# [Task to carry out]
Exactly as they appear, copy the lines from the one holding "Image resolution: width=988" through the end of the records, leaving pictures out.
===
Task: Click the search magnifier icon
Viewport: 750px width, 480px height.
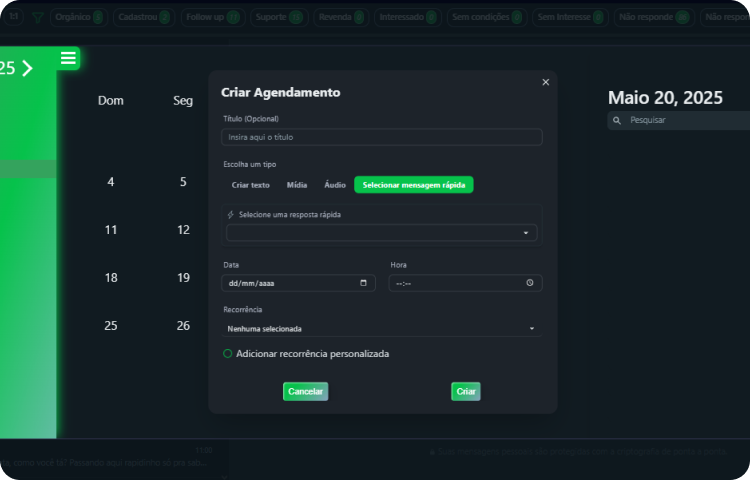Action: 617,120
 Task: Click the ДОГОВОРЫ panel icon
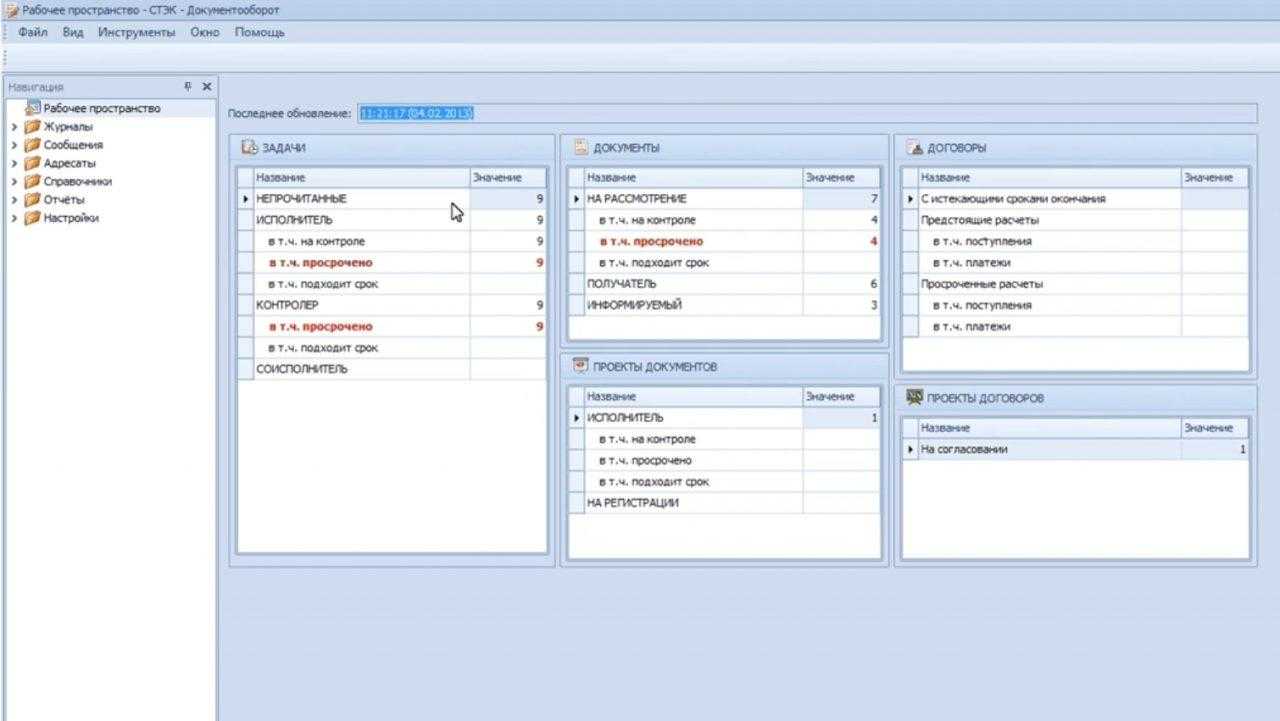click(x=914, y=148)
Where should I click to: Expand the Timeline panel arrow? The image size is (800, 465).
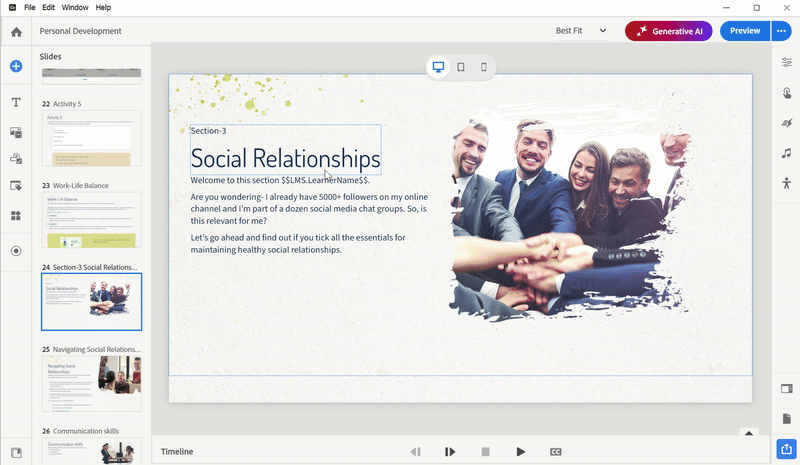pyautogui.click(x=747, y=433)
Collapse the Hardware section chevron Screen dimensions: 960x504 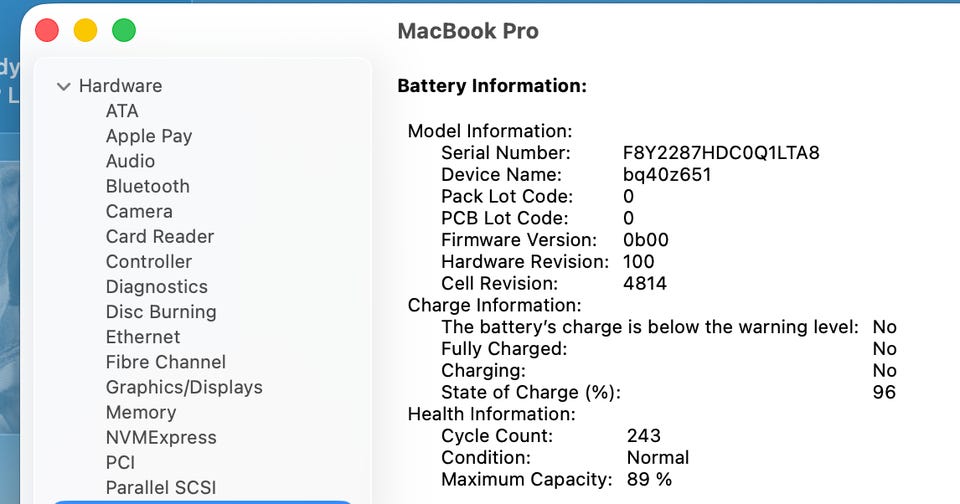(64, 87)
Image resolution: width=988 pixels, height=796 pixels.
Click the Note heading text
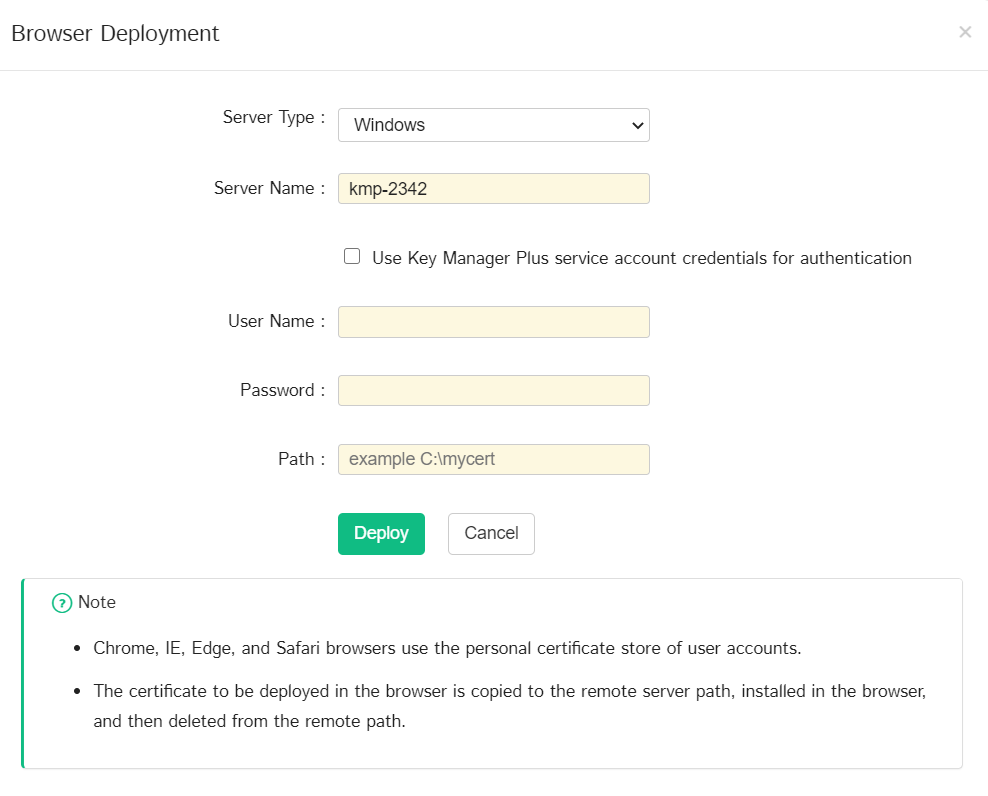(x=97, y=602)
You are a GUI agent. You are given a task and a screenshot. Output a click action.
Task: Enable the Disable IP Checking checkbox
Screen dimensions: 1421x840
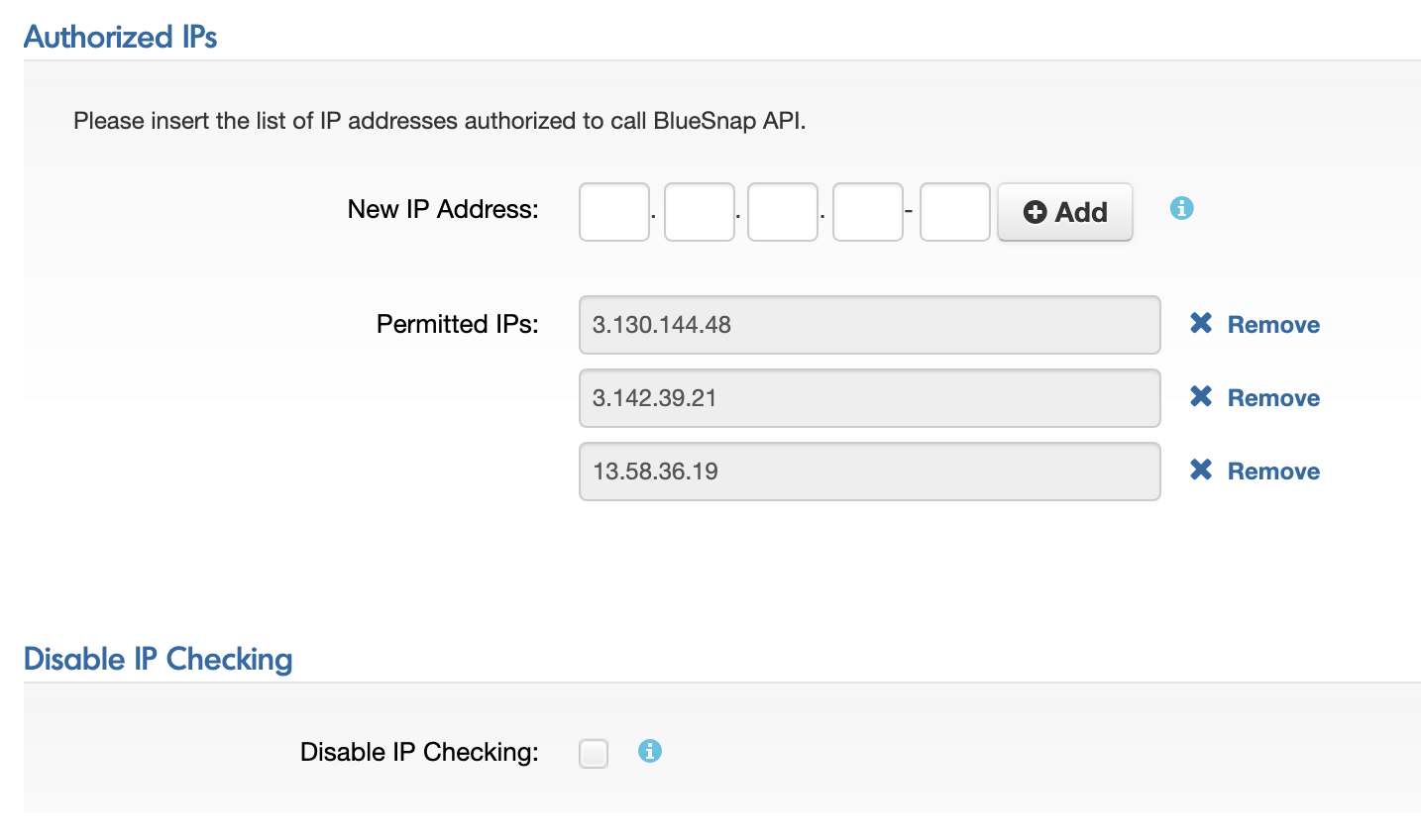[x=594, y=754]
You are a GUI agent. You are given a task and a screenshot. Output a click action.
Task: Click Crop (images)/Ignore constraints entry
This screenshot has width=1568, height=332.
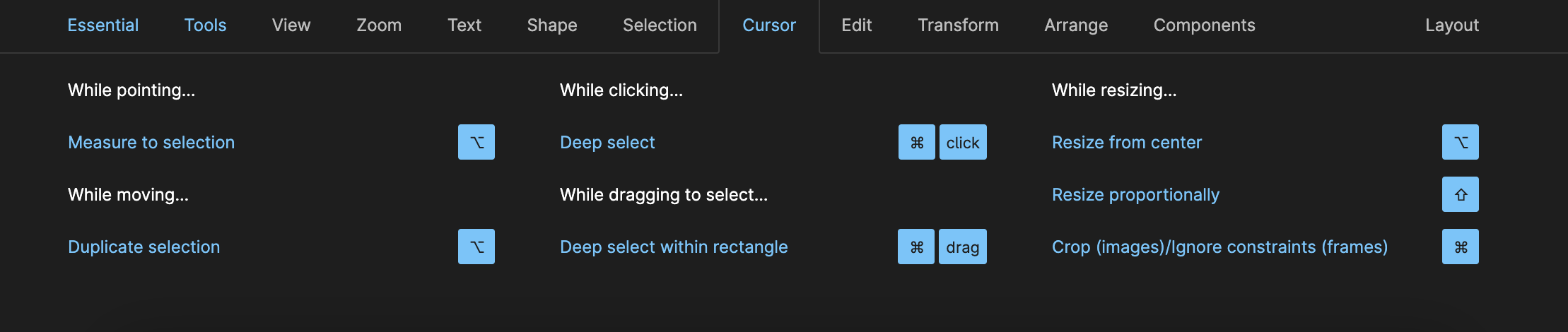(1219, 247)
===
# [Written answer]
Image resolution: width=988 pixels, height=796 pixels.
Click the Note heading text
(x=97, y=602)
You are a GUI agent. You are given a task and a screenshot. Output a click action.
Task: Enable the Disable IP Checking checkbox
Screen dimensions: 1421x840
[x=594, y=754]
You are a GUI agent. You are given a task and a screenshot. Output a click action.
Task: Click Crop (images)/Ignore constraints entry
This screenshot has width=1568, height=332.
(1219, 247)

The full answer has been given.